_Exercise instructions_
**1)** In the passage on food in medieval Christianity, what do bread and wine become in the sacrament of the Eucharist?
**2)** Continue the passage on food in medieval Christianity, picking up right after its final sentence.

-- Start Supplied passage --

The Christian Church of the middle ages did not adhere to the strict dietary restrictions prescribed by mosaic law, however food’s symbolic importance was embedded in Christian tradition. Religious ritual and custom concerning food and drink mediated the relationships between man, church and God and underpinned Christian dogma. Central to Christian belief is Mankind’s redemption from sin through Jesus’ suffering and death on the cross. In Christian belief and practice the key themes of sin and redemption are inextricably linked with the Church’s hegemonic authority. Both sin and redemption are closely associated with and symbolised by food in Christian lore.
Adam and Eve were banished from Paradise after temptation in the from of the forbidden apple proved too great for Eve to resist. Therefore the stain of sin inherent in Mankind is symbolised by an appetite for nourishment that can also function as a conduit for other bodily passions. The seductive power of food is allegorical to the lure of sin embodied in carnality and other worldly passions.5
Just as food could symbolise all that distanced Man from God, it also had the power to enable communion with God. In the sacrament of the Eucharist, bread and wine are miraculously transformed into Christ’s corporeal body, becoming the literal food of redemption 6 (Christ’s body and blood being symbolised by bread and wine, those markers of civility from antiquity).
Christians had long observed prescribed periods of fasting as a way of demonstrating faith and piety. The idea that self-denial led to a closer communion with God was extended by Christian ascetics who renounced worldly pursuits in favour of a life of chastity, poverty and suffering, thus enabling spiritual enlightenment. Fasting was a popular ascetic device as, “the flesh, susceptible to wayward passions, could be rendered powerless, the influence of the devil curtailed, and the sin of Adam cleansed”.7
The ascetic movement of the middle ages did not operate within the conventions of the Christian church. Ascetic behaviour was practiced by both monastic communities and individuals who, whilst clearly adhering to Christian belief, had the potential to undermine the power of the church with, “an independent source of spiritual authority”8 that might expose ecclesiastical corruption and hypocrisy. Furthermore, asceticism in woman could be interpreted as emancipation from the male power base of Christianity and the social mores of the time as the renunciation of food may also entail the rejection (in practice) of traditional female social roles.

-- End Supplied passage --
-- Start Listing --

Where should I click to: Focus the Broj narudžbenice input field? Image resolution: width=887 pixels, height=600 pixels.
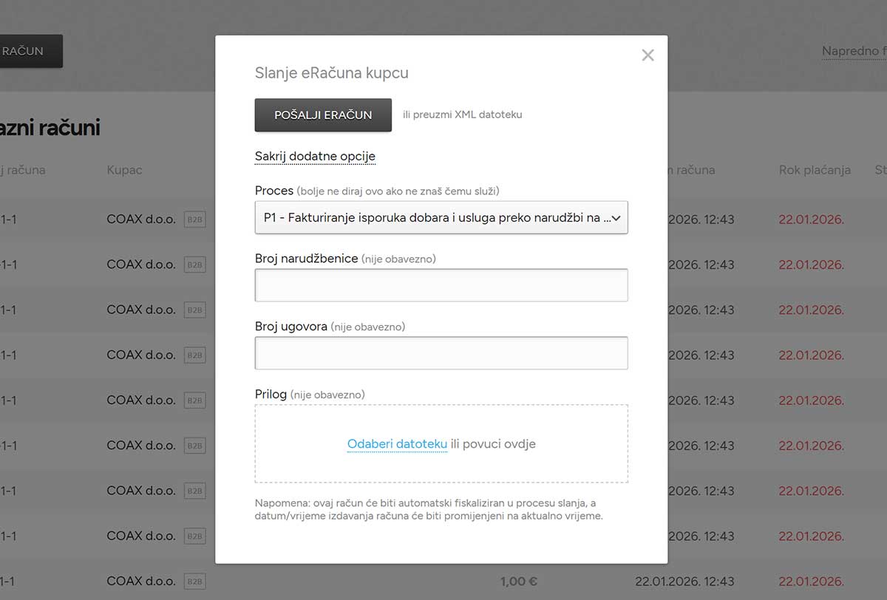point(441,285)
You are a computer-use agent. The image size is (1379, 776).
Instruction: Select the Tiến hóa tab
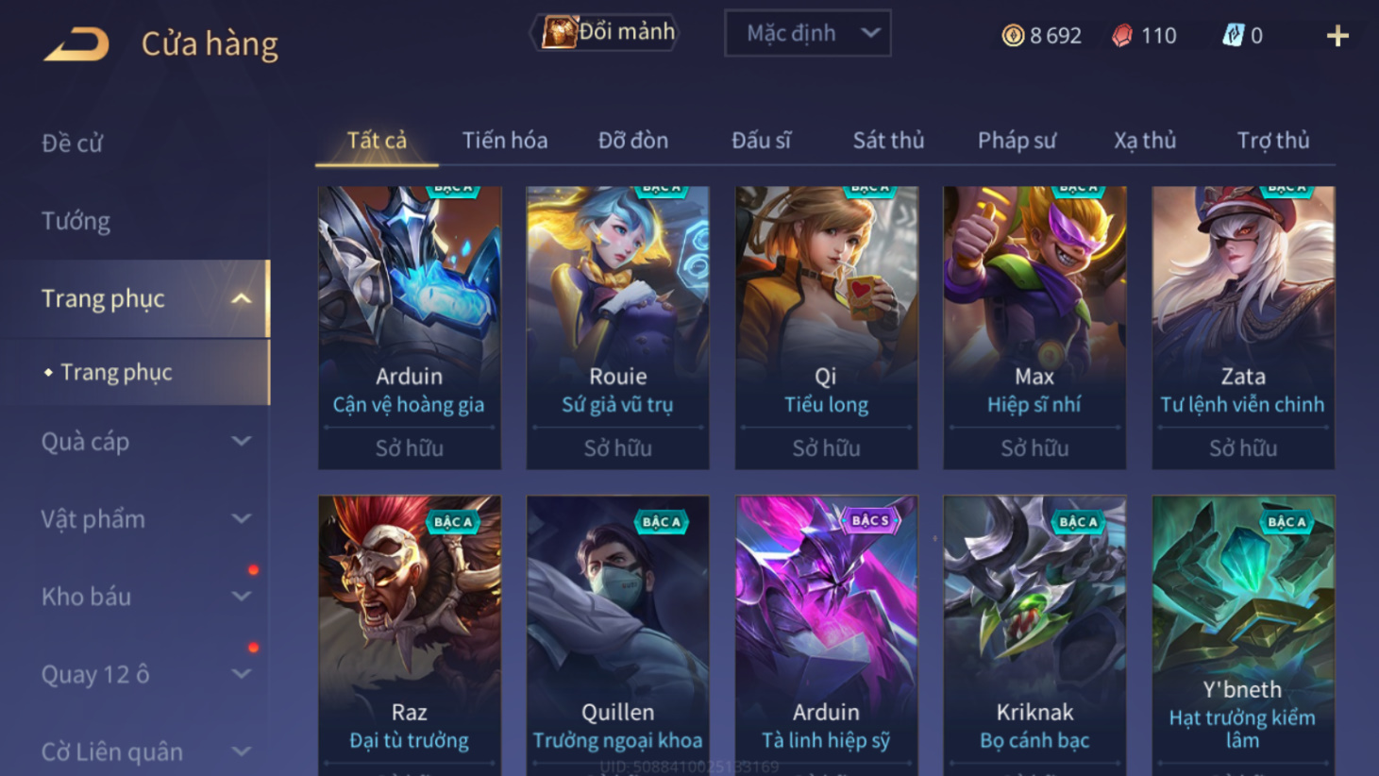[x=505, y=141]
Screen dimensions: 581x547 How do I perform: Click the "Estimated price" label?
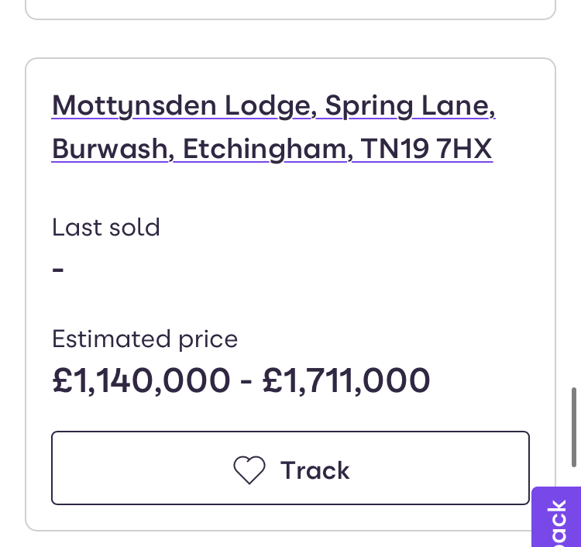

-- End Listing --

_Exercise answers_
**1)** They are miraculously transformed into Christ's corporeal body, becoming the literal food of redemption.

**2)**
In the chapter from Food and Culture entitled “Fast, Feast and Flesh”, Caroline Walker Bynum posits that the symbolic importance of food in religion during the late middle ages was differentiated by gender. She argues that woman’s experience of power and authority was closely linked to her role in relation to the preparation and distribution of food, hence woman’s religious devotion was more likely to be defined by food related practices than was that of their male counterparts. Bynum’s assertion that scholars have ignored the centrality of food in women’s religious experiences introduces a new historical paradigm in the study of female Christian asceticism in the middle ages.9
Bynum argues that fasting and Eucharist devotion were viewed by women and men of the middle ages as being predominantly female pathways to holiness. She cites several examples of female saints and holy woman who engaged in self starvation as a means of experiencing God with particular reference to the story of Saint Lidwina of Schiedam to develop her argument, as she acknowledges that there are difficulties with interpreting source material from this time due to a general lack of information as well as the distorted nature of hagiographical accounts of saints.10 However Bynum contends that food was such a crucial factor in the lives of women in the middle ages that its symbolism permeated all aspects of social and religious life, irrespective of the difficulties she mentions in substantiating evidence to support her argument.
Woman’s use of food as a mechanism for religious devotion illustrates food’s centrality to woman’s experience of power in the middle ages as, “by means of food, woman controlled themselves and their world” 11. This “control” might not be viewed as particularly liberating through contemporary eyes, keen as they are to the inequities of patriarchal rule, however these notions had not taken root in medieval Europe. Bynum postulates that a function of female food asceticism in the middle ages was that by renouncing food, women were in fact able to harness the power that was symbolised by woman’s relationship with food, thus enabling them to exert a degree of control over their environment and bodies not always available to ordinary women.
Bynum argues that it is simplistic to assume that food asceticism as practiced by women in the middle ages is evidence of “eating disorders” (however it is worth noting that current interpretations of eating disorders also posit that control over environment as a function of the disorder). One reason she cites for this is that extreme food abstinence could be interpreted as evidence of sainthood, but may also be a sign of demonic possession. 12This illustrates the duplicity of food symbolism in the middle ages. God’s authority may be revealed to be the devil’s, while food itself can symbolise charity or treachery.
The Eucharist devotion displayed by Lidwina and other female ascetics is explained by Bynum in terms of God experienced as nourishment through Christ’s embodied suffering. Lidwina’s emaciated and putrefying body emulated Christ’s as it was capable of sustaining and healing others whilst requiring no nourishment other than holy communion.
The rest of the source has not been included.